The advance of freedom is the calling of our time; it is the calling of our country. From the Fourteen Points to the Four Freedoms, to the Speech at Westminster, America has put our power at the service of principle. We believe that liberty is the design of nature; we believe that liberty is the direction of history. We believe that human fulfillment and excellence come in the responsible exercise of liberty. And we believe that freedom -- the freedom we prize -- is not for us alone, it is the right and the capacity of all mankind.

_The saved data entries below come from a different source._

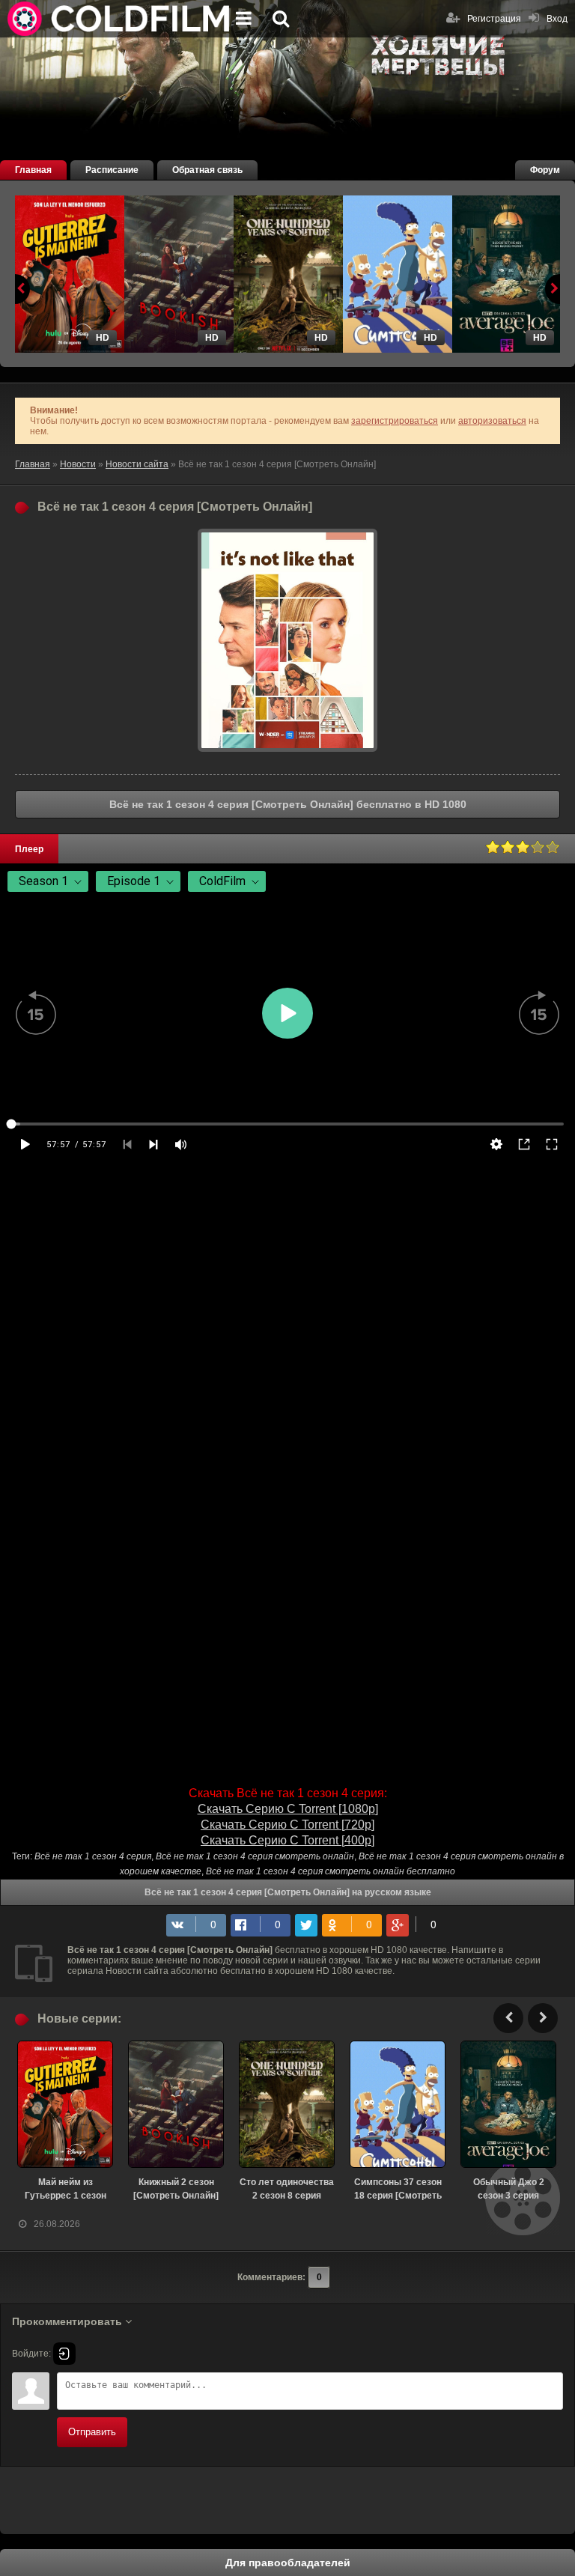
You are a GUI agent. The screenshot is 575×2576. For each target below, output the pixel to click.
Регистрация (494, 18)
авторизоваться (492, 421)
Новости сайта (137, 464)
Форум (545, 170)
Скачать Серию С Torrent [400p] (287, 1840)
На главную (119, 18)
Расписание (112, 170)
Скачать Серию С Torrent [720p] (287, 1824)
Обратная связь (207, 170)
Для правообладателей (287, 2563)
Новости (78, 464)
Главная (33, 170)
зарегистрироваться (394, 421)
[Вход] (64, 2353)
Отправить (92, 2431)
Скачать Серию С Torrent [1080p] (288, 1808)
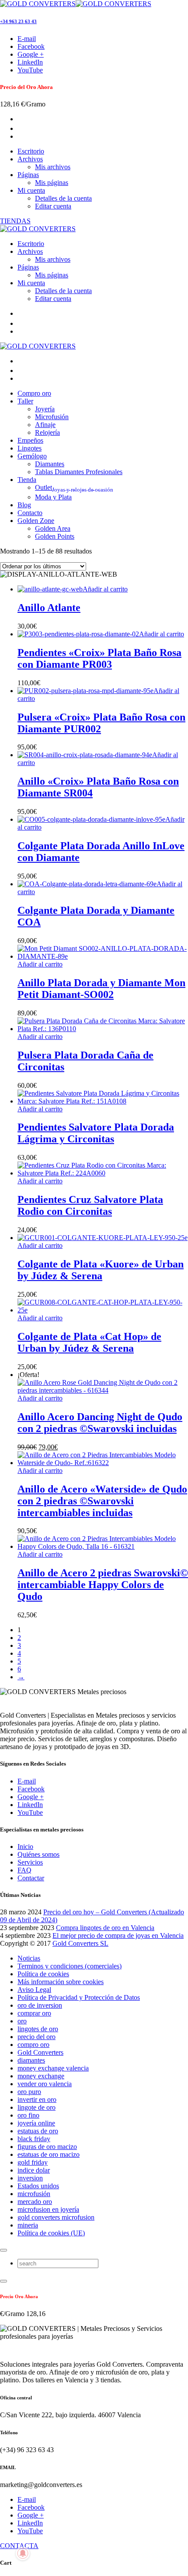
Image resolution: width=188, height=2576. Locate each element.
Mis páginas (51, 182)
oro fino (28, 2115)
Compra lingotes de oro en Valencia (105, 1927)
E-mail (26, 1781)
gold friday (32, 2162)
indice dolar (33, 2170)
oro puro (29, 2091)
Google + (30, 1796)
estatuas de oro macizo (48, 2154)
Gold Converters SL (80, 1943)
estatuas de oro (37, 2131)
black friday (33, 2138)
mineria (27, 2225)
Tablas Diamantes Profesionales (78, 471)
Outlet (74, 487)
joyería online (36, 2123)
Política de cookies (43, 1974)
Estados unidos (38, 2186)
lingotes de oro (37, 2029)
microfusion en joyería (48, 2209)
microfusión (33, 2193)
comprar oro (34, 2013)
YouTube (30, 1812)
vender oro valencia (44, 2083)
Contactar (30, 1878)
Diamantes (49, 464)
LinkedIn (30, 1804)
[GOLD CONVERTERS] (75, 3)
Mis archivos (52, 167)
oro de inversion (39, 2005)
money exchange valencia (53, 2068)
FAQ (24, 1870)
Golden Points (54, 536)
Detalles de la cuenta (63, 198)
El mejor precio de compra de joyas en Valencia (118, 1935)
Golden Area (52, 528)
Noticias (28, 1958)
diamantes (31, 2060)
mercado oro (34, 2201)
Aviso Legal (34, 1989)
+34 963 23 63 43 (18, 21)
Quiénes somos (38, 1854)
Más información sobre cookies (60, 1981)
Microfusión (52, 416)
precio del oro (36, 2036)
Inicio (25, 1846)
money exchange (40, 2076)
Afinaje (45, 424)
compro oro (33, 2044)
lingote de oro (36, 2107)
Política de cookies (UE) (51, 2233)
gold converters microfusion (55, 2217)
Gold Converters (40, 2052)
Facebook (31, 1789)
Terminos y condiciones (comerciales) (69, 1966)
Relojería (47, 432)
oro (22, 2021)
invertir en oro (36, 2099)
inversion (30, 2178)
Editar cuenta (53, 206)
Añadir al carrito (105, 589)
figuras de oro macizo (47, 2146)
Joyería (45, 409)
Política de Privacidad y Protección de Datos (78, 1997)
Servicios (30, 1862)
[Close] (3, 2250)
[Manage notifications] (23, 2553)
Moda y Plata (53, 497)
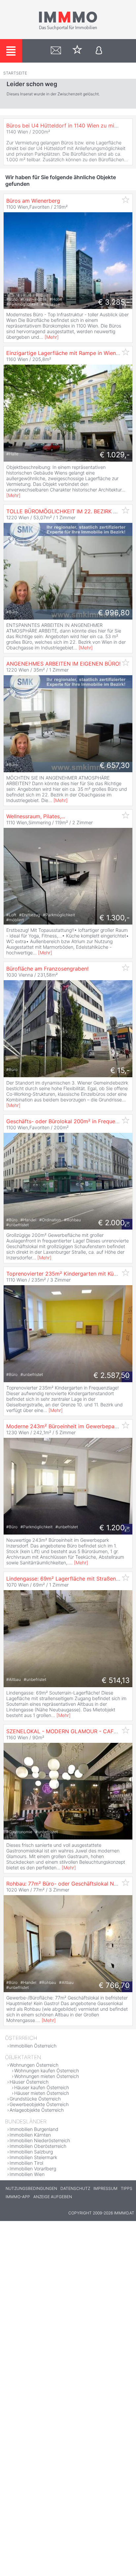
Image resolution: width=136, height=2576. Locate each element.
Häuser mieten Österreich (41, 2093)
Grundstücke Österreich (35, 2098)
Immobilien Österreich (33, 2045)
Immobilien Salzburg (31, 2151)
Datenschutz (75, 2188)
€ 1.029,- (115, 454)
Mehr (51, 337)
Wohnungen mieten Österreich (46, 2076)
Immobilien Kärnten (30, 2135)
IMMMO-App (18, 2196)
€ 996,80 (114, 612)
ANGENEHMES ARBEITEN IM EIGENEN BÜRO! (63, 663)
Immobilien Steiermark (33, 2157)
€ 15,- (120, 1070)
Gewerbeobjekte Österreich (39, 2104)
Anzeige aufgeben (52, 2196)
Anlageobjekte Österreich (37, 2110)
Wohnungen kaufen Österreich (46, 2070)
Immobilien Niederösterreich (40, 2140)
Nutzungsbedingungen (31, 2188)
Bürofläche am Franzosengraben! (47, 968)
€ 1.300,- (114, 917)
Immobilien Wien (27, 2174)
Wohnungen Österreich (34, 2065)
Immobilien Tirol (26, 2163)
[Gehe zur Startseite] (68, 29)
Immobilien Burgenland (34, 2129)
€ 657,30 (115, 765)
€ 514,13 (116, 1680)
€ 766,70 (114, 1985)
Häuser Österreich (29, 2082)
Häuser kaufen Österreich (41, 2087)
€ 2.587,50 (111, 1375)
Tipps (126, 2188)
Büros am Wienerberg (33, 200)
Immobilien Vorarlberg (33, 2168)
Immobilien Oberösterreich (38, 2146)
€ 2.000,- (114, 1222)
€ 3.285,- (114, 302)
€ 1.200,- (114, 1527)
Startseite (15, 73)
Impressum (105, 2188)
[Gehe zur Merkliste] (77, 51)
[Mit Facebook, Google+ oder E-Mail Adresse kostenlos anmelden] (99, 51)
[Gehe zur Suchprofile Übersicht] (56, 51)
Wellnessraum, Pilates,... (35, 816)
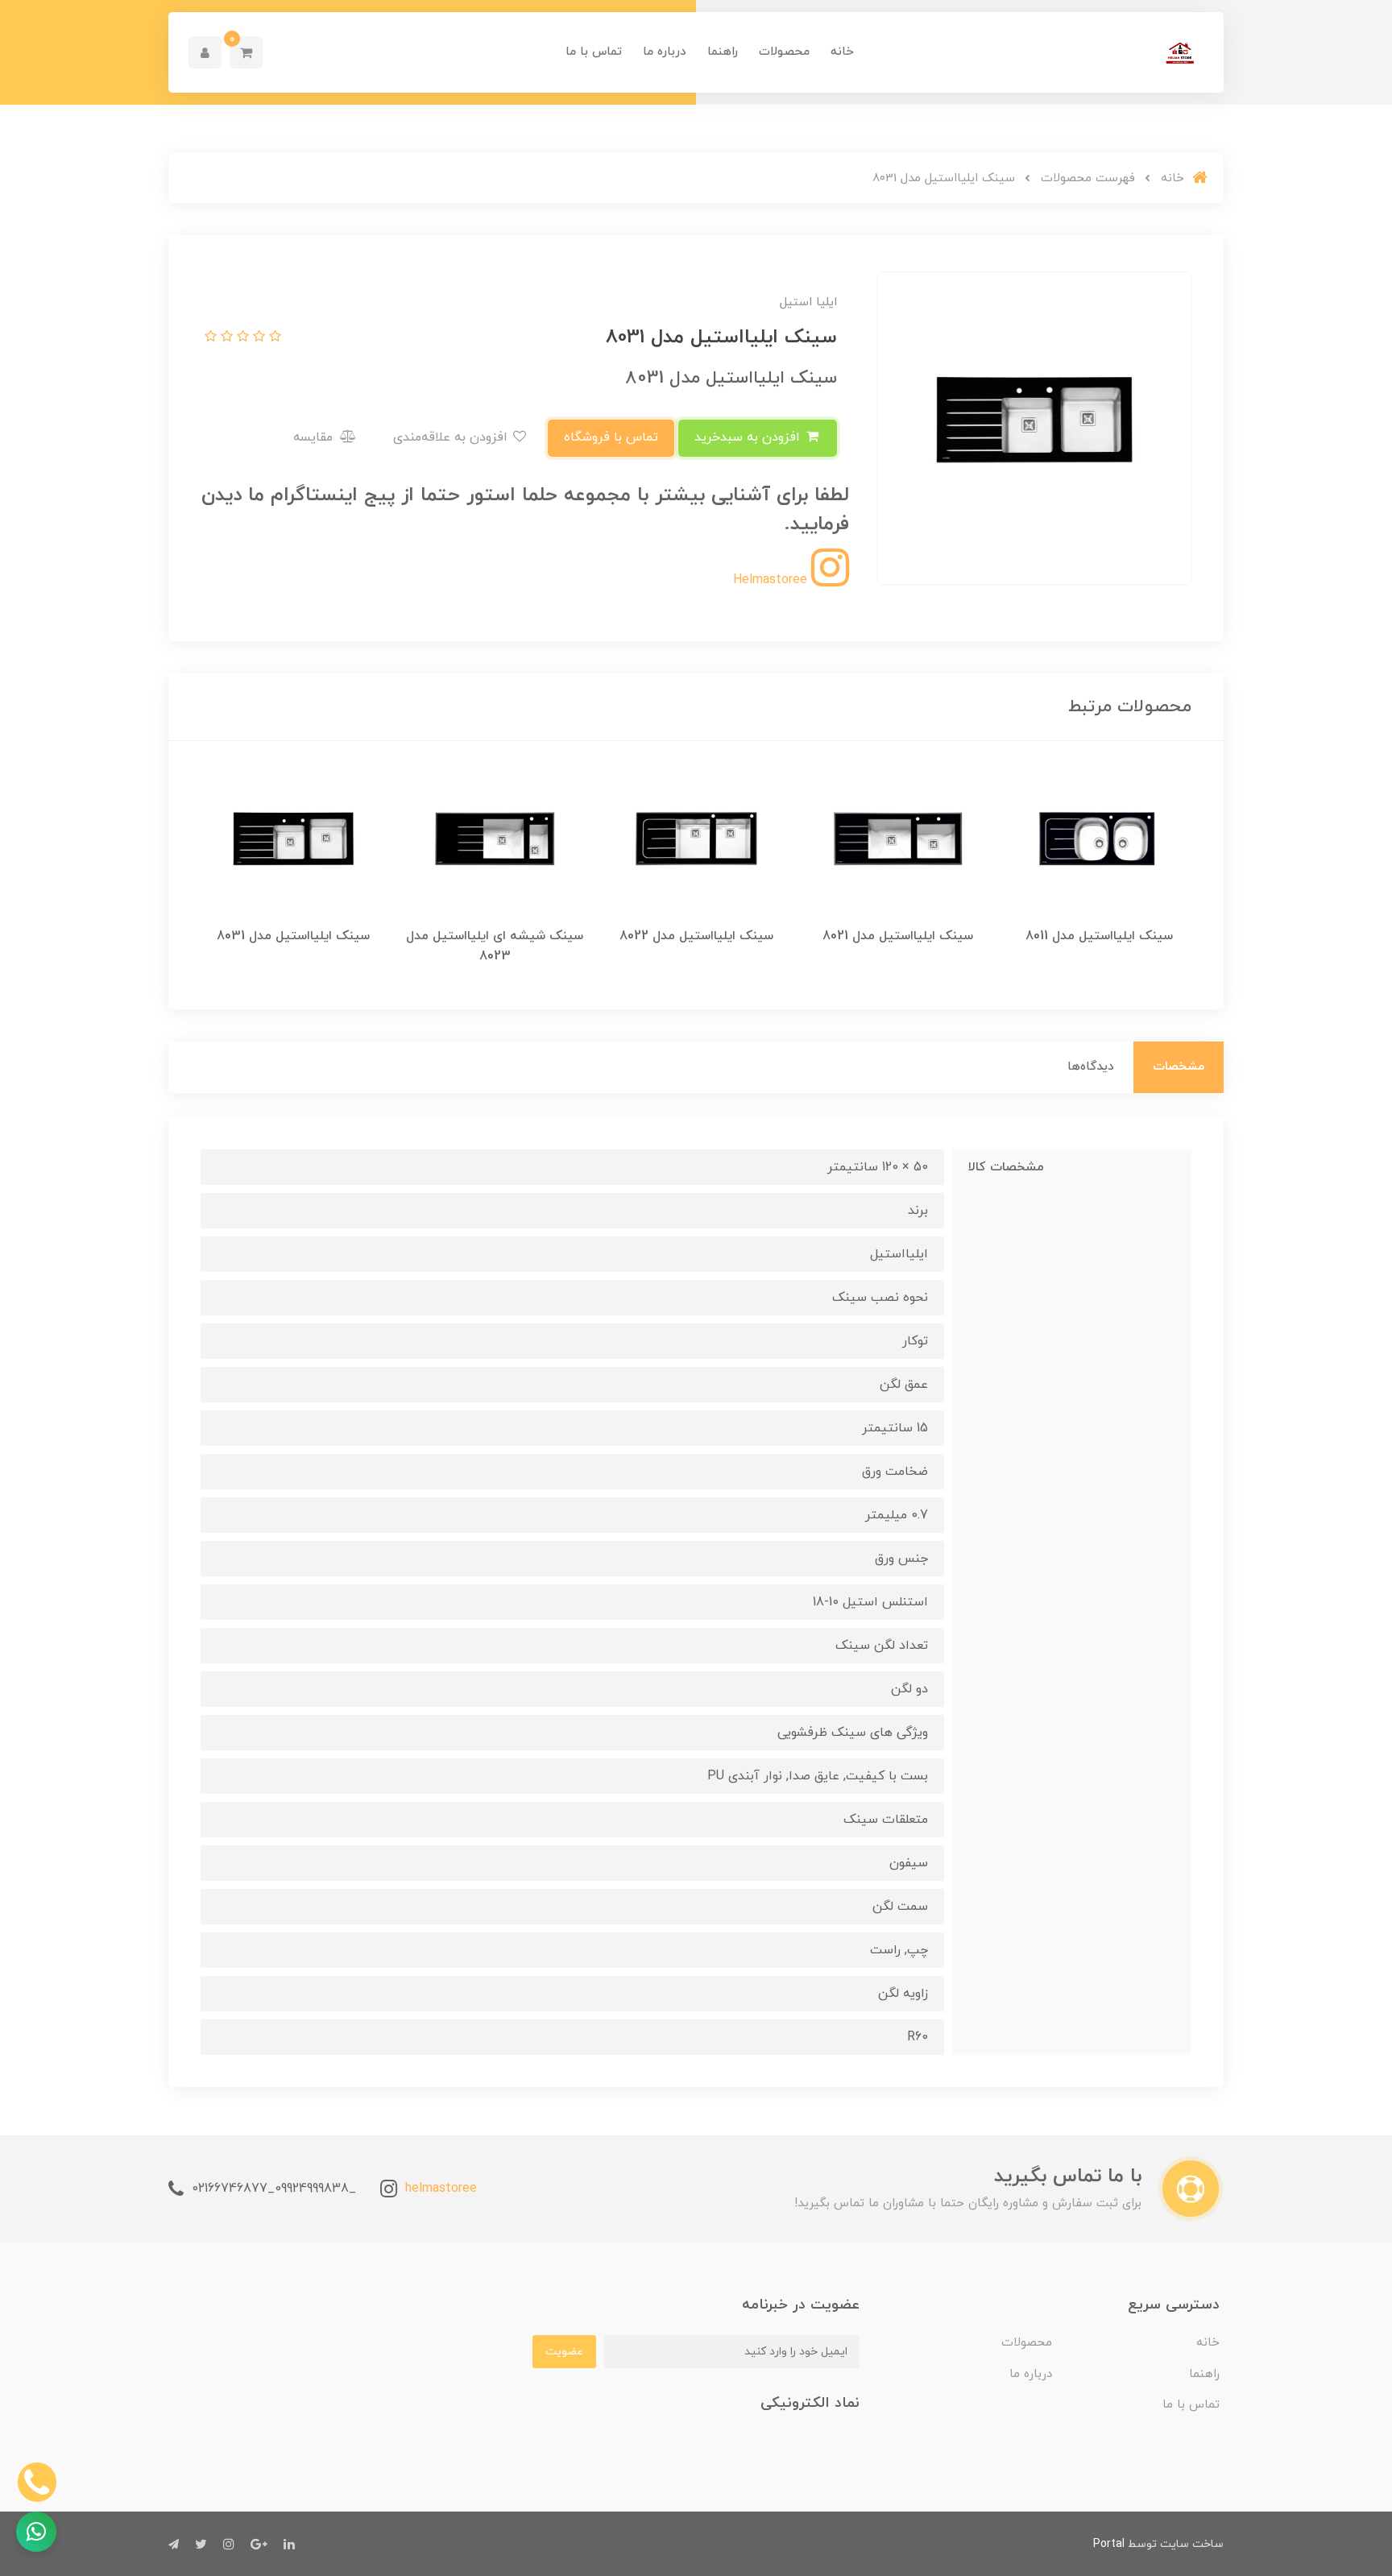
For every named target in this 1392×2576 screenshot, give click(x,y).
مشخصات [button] (1178, 1066)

Working for the spread of freedom can be hard. Yet, America has accomplished hard tasks before. Our nation is strong; we're strong of heart. And we're not alone. Freedom is finding allies in every country; freedom finds allies in every culture. And as we meet the terror and violence of the world, we can be certain the author of freedom is not indifferent to the fate of freedom.
With all the tests and all the challenges of our age, this is, above all, the age of liberty.
The implications of this are twofold: first, we can not be too surprised that the nations of Europe--which no longer share that faith--show so little interest in this crusade; and, second, given that the two political parties in America divide to a significant degree along a faultline of faith, we should not be too surprised that the Democrats wish to call the whole thing off. Posted by Orrin Judd at March 19, 2004 11:07 PM
I'm not convinced that Fukuyama would agree that it (the final evolution of all societies into some form of liberal capitalism) will happen on its own. Fukuyama is making an Hegelian point and presumably believes that the totalitarian thesis must be countered with the liberal capitalist antithesis. Even if it is destined to happen eventually, there's no reason to sit around and let the totalitarians kill us in the mean time.
Posted by: David Cohen at March 19, 2004 11:20 PMWhat David said.
The terrorists cannot bring the US down, but they can kill a lot of people, and due to our liberal capitalist democratic nature, individual lives matter to us.
Thus, we have to go kill them, first.